● ASSIGNMENT
Give back exactly the lines of the data below, starting with the line that has "中老年 (22, 2047)" and going on through the line that has "Privacy & Cookie Policy (114, 935)".

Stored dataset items
=== Begin Enclosure ===
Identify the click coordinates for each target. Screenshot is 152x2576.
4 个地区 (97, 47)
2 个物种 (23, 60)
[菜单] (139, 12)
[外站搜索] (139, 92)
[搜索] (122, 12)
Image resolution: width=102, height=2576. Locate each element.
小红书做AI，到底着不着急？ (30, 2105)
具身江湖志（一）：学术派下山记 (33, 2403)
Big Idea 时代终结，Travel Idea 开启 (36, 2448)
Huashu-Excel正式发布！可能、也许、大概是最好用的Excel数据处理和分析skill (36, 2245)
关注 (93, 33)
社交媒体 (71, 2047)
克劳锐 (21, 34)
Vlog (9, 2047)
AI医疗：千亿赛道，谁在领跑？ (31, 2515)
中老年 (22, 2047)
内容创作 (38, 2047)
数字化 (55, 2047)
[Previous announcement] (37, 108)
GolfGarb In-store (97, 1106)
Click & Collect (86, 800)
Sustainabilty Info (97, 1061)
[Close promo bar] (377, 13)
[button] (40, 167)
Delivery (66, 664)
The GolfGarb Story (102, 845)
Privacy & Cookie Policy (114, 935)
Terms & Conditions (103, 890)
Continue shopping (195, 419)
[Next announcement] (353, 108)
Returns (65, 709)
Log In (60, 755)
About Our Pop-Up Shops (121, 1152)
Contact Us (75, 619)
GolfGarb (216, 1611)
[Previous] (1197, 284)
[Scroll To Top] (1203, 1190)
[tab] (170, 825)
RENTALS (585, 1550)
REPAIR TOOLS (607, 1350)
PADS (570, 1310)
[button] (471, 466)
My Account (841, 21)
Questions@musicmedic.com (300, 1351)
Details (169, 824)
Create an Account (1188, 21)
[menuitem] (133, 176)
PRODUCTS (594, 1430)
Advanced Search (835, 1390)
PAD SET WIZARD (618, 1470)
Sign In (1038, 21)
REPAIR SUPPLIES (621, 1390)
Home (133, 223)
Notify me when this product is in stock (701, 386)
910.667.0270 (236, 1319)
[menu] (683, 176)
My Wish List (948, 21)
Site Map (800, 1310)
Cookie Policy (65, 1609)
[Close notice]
=== End Enclosure ===
● RESULT OF THE TASK
中老年 (22, 2047)
内容创作 (38, 2047)
数字化 (55, 2047)
[Previous announcement] (37, 108)
GolfGarb In-store (97, 1106)
Click & Collect (86, 800)
Sustainabilty Info (97, 1061)
[Close promo bar] (377, 13)
[button] (40, 167)
Delivery (66, 664)
The GolfGarb Story (102, 845)
Privacy & Cookie Policy (114, 935)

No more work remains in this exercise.